The model for Content Invalidation Job as API objects is given in Content Invalidation Job as a Typescript interface..

#8 Content Invalidation Job as a Typescript interface.
/** This is the form used to create a new Content Invalidation Job */
interface ContentInvalidationJobCreationRequest {
    deliveryService: string;
    invalidationType: "REFRESH" | "REFETCH";
    regex: `/${string}` | `\\/${string}`; // must also be a valid RegExp
    startTime: Date; // RFC3339 string
    ttlHours: number;
}

/**
 * This is the form used to return representations of Content Invalidation
 * Requests to clients.
 */
interface ContentInvalidationJob {
    assetUrl: string;
    createdBy: string;
    deliveryService: string;
    id: number;
    invalidationType: "REFRESH" | "REFETCH";
    startTime: Date; // RFC3339 string
    ttlHours: number;
}

Asset URL

This property only appears in responses from the Traffic Ops API (and in the bodies of PUT requests to jobs, where the scheme and host/authority sections of the URL is held immutable).
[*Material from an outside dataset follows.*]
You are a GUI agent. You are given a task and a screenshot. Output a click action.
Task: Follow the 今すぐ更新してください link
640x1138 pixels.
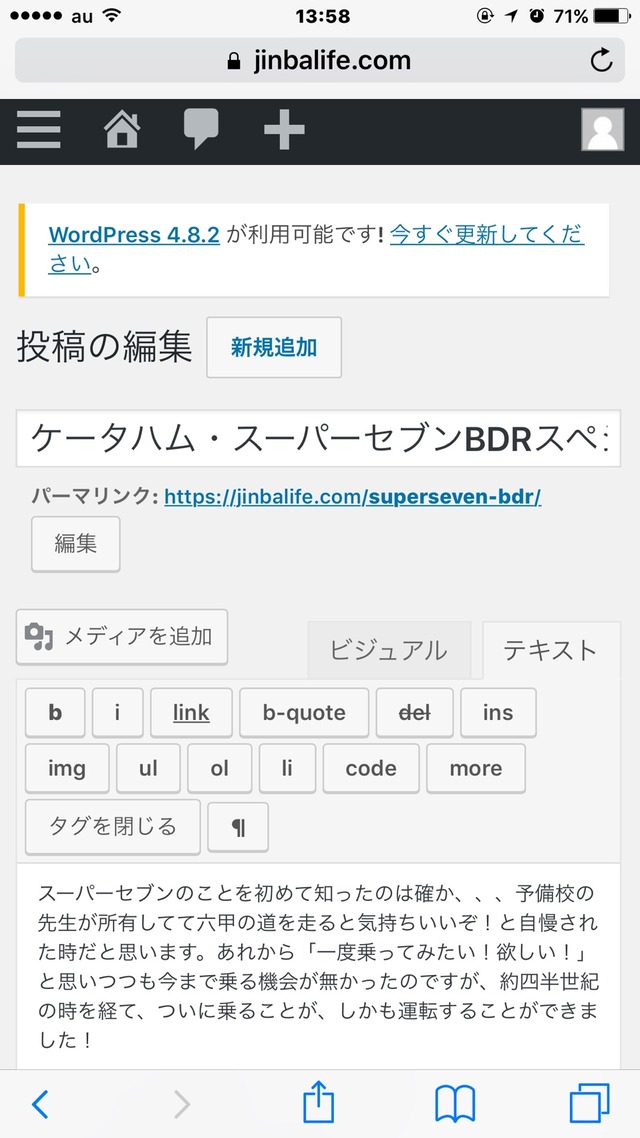[x=486, y=235]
The Asset URL is constructed from the Regular Expression used in the creation of a Content Invalidation Job and the Origin Server Base URL of the Delivery Service for which it was created. It is a URL that has a valid regular expression as its path (and may not be “percent-encoded” where a normal URL typically would be). Requests from CDN clients for content that matches this pattern will trigger Content Invalidation behavior.

Created By

The username of the user who created the Content Invalidation Job is stored as the Created By property of the Content Invalidation Job.

Delivery Service

A Content Invalidation Job can only act on content for a single Delivery Service - invalidating content for multiple Delivery Services requires multiple Content Invalidation Jobs. The Delivery Service property of a Content Invalidation Job holds the xml_id of the Delivery Service on which it operates.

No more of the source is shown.